Entries shown START

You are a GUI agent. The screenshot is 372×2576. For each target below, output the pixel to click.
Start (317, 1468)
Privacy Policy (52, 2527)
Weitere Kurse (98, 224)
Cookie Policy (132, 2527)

Entries shown END
Entries shown START

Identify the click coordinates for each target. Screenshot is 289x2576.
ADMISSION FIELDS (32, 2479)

Entries shown END

# [Aim of the exercise]
Would you print, exactly as written, every line above from the one holding "You are a GUI" through the one holding "Cookie Policy (132, 2527)", with both included and no other lines?

# [Response area]
You are a GUI agent. The screenshot is 372×2576. For each target below, output the pixel to click.
Start (317, 1468)
Privacy Policy (52, 2527)
Weitere Kurse (98, 224)
Cookie Policy (132, 2527)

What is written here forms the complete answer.